As you can see every action that changes where the ref points to is stored. You can use this to recover original commits that you accidentally amended, undo rebases, see resets and whatnot. It's a great forensic tool.

But reflogs are not the only thing that sets branches apart from other refs. To help git pull, git push and git merge decide what you mean when you use them without arguments, branches can be configured to know what they should merge with and where they should push to by default. As a more concrete example, when you clone a repository, the default branch is checked out and configured to merge from origin/remote and push to origin.

$ git clone https://git.example.com/example.git
Cloning into 'example'...
remote: Counting objects: 589, done.
remote: Compressing objects: 100% (34/34), done.
remote: Total 589 (delta 8), reused 0 (delta 0), pack-reused 554
Receiving objects: 100% (589/589), 847.50 KiB | 829.00 KiB/s, done.
Resolving deltas: 100% (303/303), done.
Checking connectivity... done.
$ git -C example config --get-regexp branch.master.*
branch.master.remote origin
branch.master.merge refs/heads/master

This configuration means that git pull will fetch from the remote named origin and merge what its refs/heads/master points to, that git push will push the branch to the origin remote and that master@{upstream} can be used to refer to refs/heads/remotes/origin/master.

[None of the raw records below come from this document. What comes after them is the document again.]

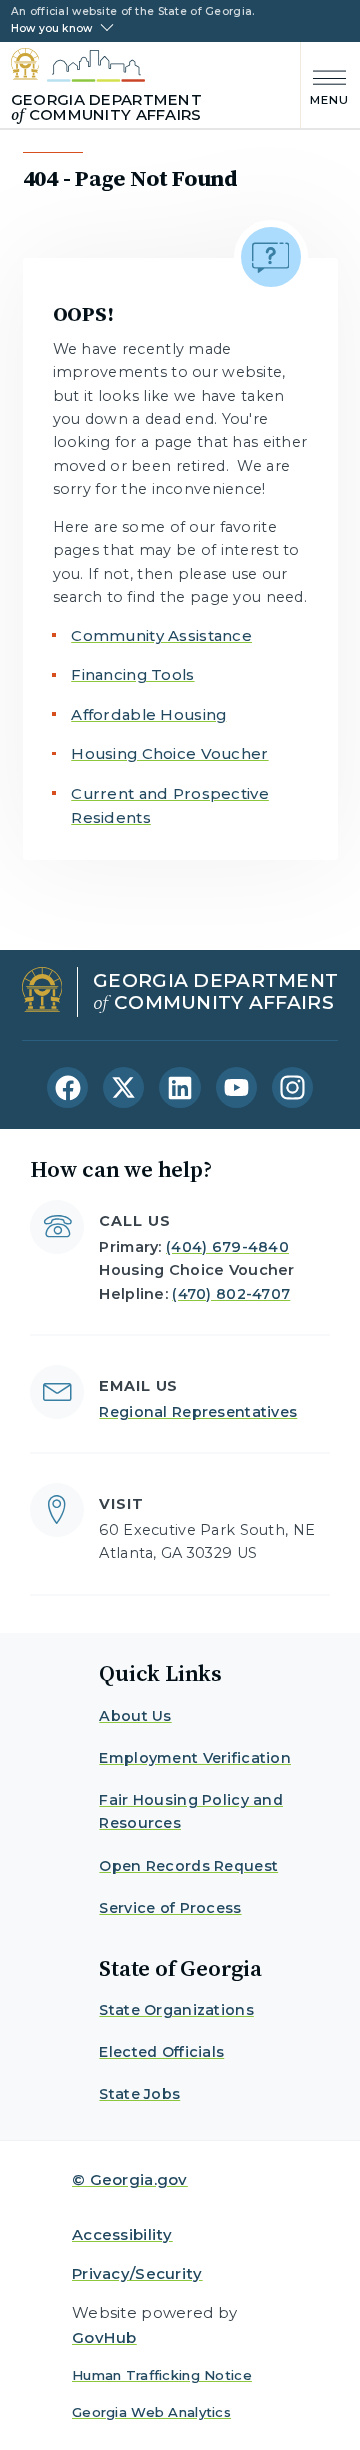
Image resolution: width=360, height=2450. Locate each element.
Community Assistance (161, 635)
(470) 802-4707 (231, 1294)
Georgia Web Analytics (151, 2412)
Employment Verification (195, 1758)
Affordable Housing (148, 714)
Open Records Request (188, 1866)
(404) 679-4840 (227, 1247)
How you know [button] (51, 29)
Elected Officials (161, 2052)
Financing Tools (132, 674)
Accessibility (122, 2234)
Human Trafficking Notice (162, 2375)
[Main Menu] (325, 85)
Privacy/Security (137, 2273)
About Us (135, 1716)
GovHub (104, 2337)
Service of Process (170, 1908)
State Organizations (176, 2010)
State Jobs (139, 2094)
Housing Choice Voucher (169, 753)
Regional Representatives (198, 1412)
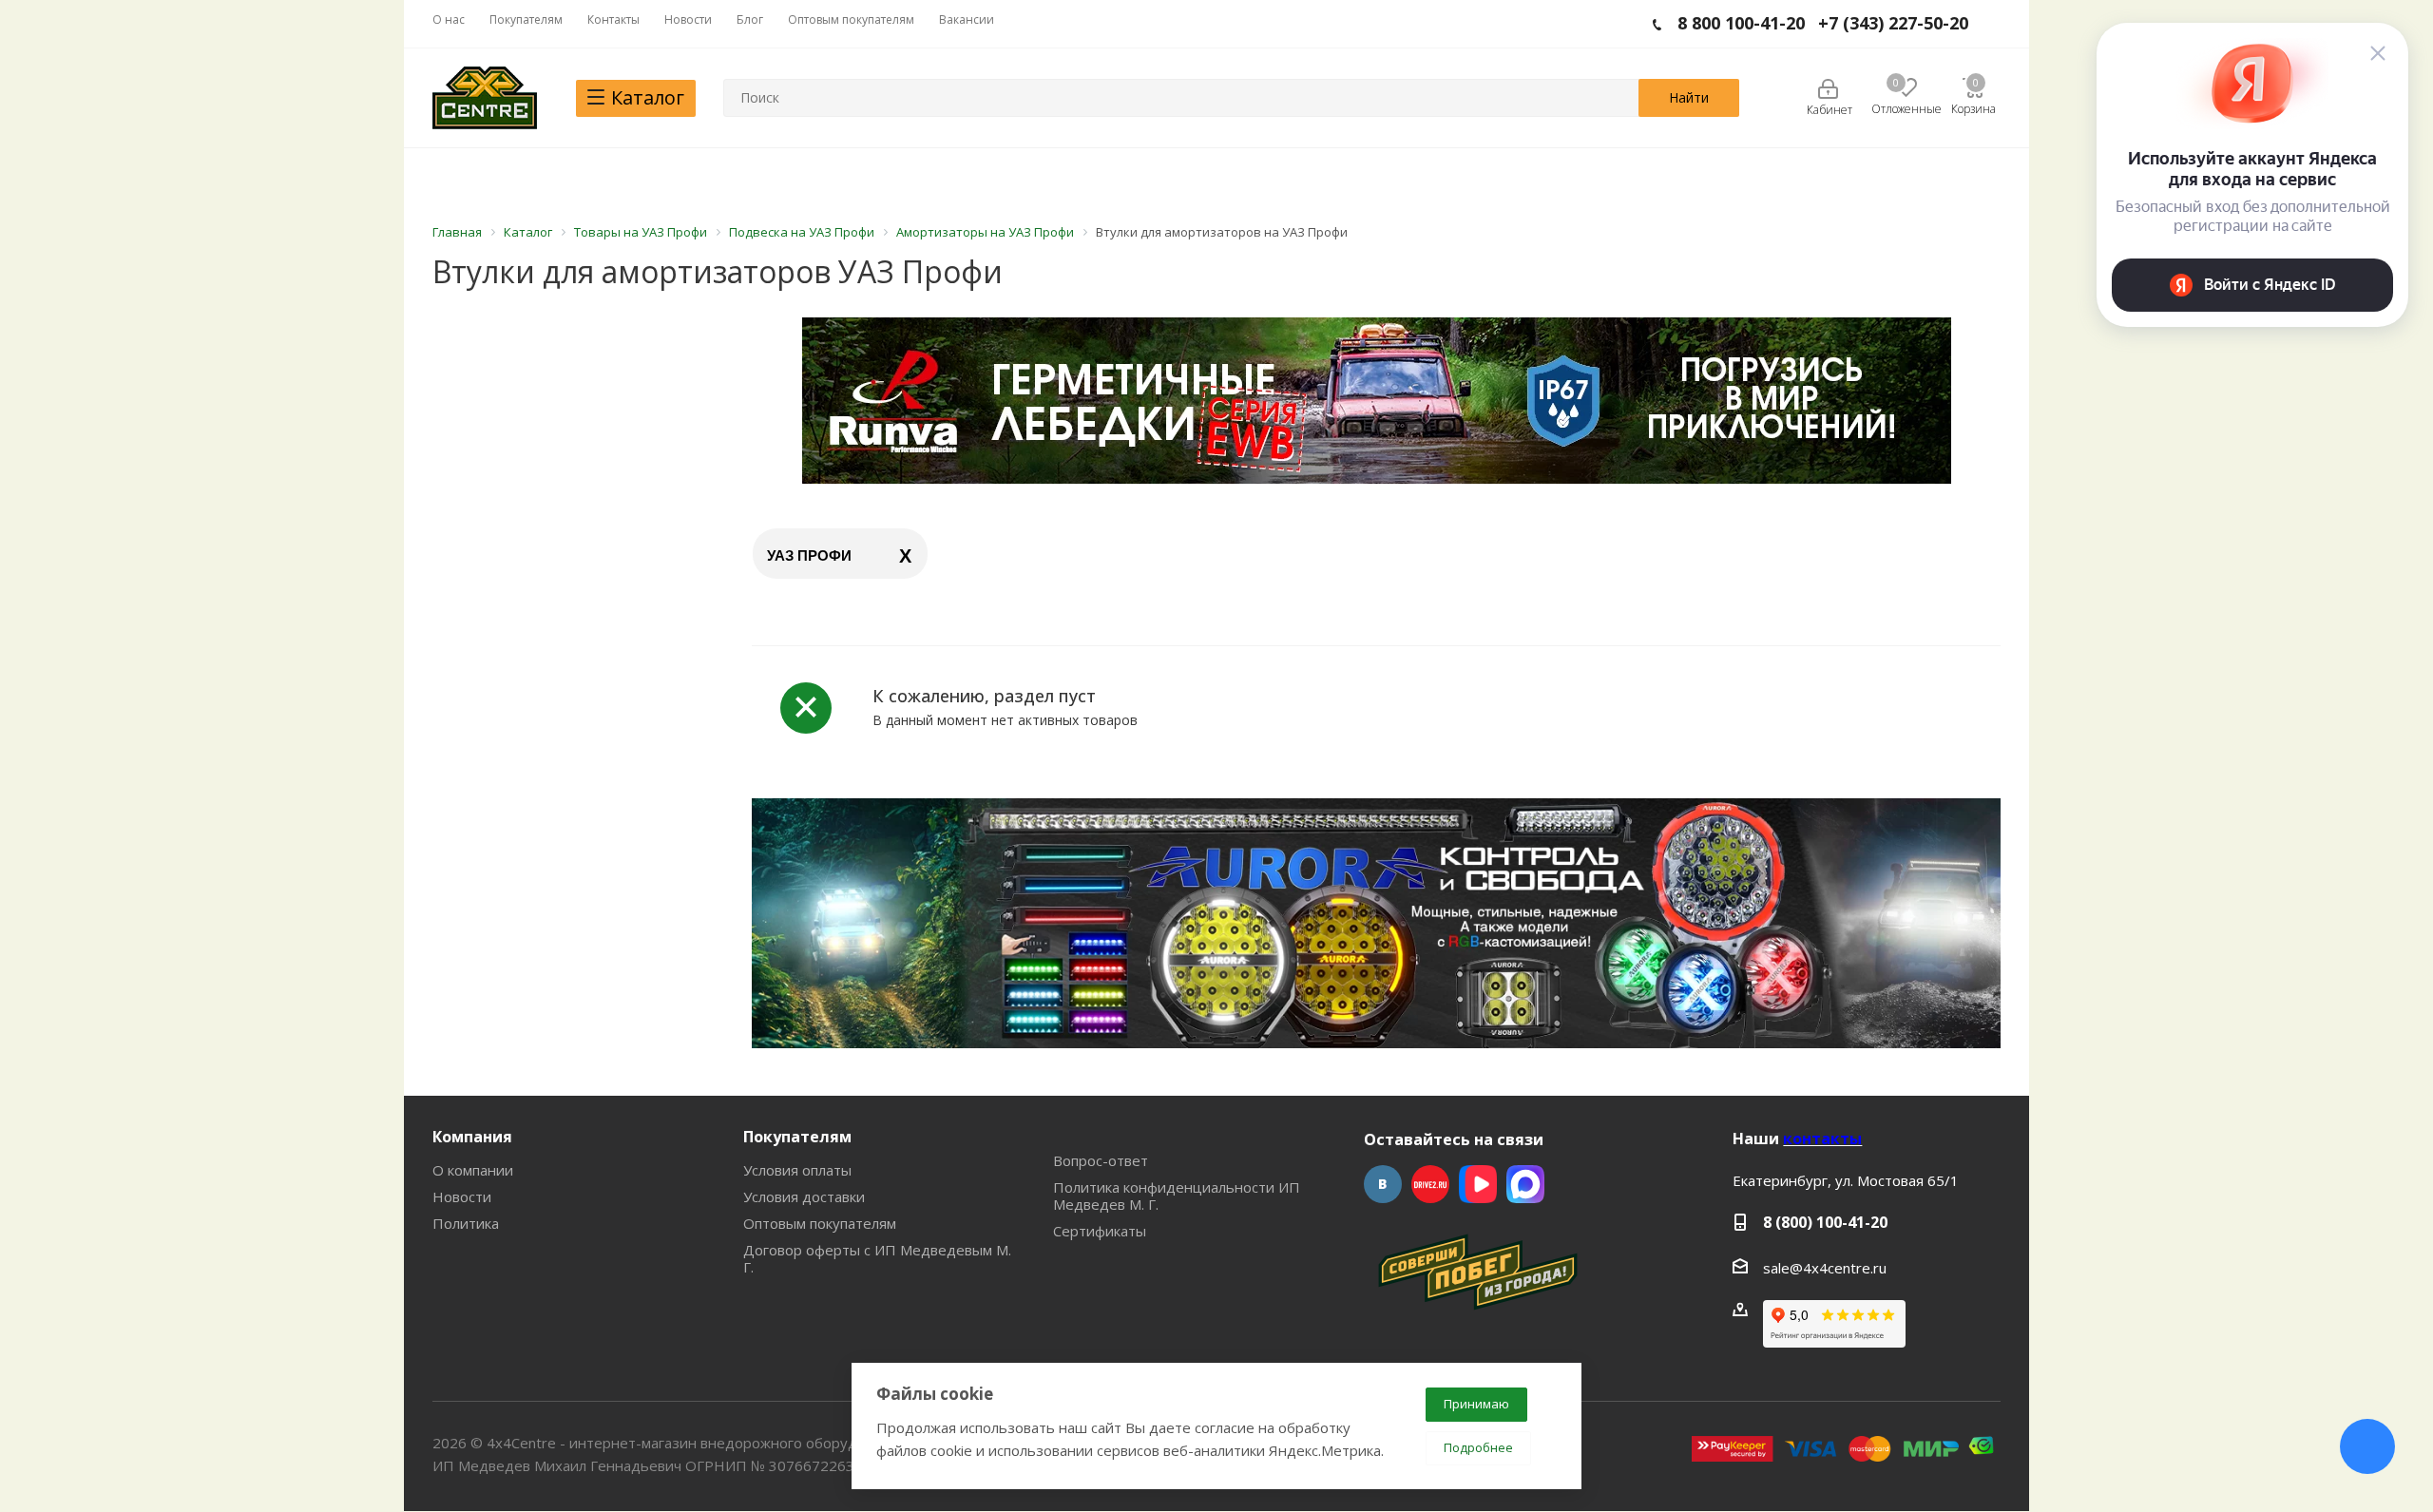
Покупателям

When creating a branch based on a remote branch (for example: git checkout -b develop origin/develop), a similar configuration is set up for the new branch. Other ways to configure this for a branch are using git branch -u or git push -u.

And that brings us to the last thing that's different about branches: there are more ways to specify a commit relative to a branch than for other refs. If you look at the gitrevisions manpage, you'll see there are many ways to specify a commit relative to another one, such as HEAD~2 for the leftmost grandparent of HEAD. For every ref except branches and HEAD, you can only use commit tree walking tricks, such as refs/tags/v2.0~4^2~3 (take the v2.0 tag, walk 4 parents back using the first parents, then take the second parent of that merge commit, and walk 3 more parents back from there). But for branches you can say things like master@{upstream} to refer to the branch it would merge from, or master@{8.hours.ago}, which uses the reflog to tell you where master pointed to 8 hours ago.

Remote-tracking branches

So far we've only talked about local refs, and technically all refs are local. However, some are less local than others. The refs under refs/remotes are all copied from your remote repositories when you clone, fetch or push. Git even configures your repository in such a way that any update to those refs is accepted from the remote, even updates that rewrite the history of those branches.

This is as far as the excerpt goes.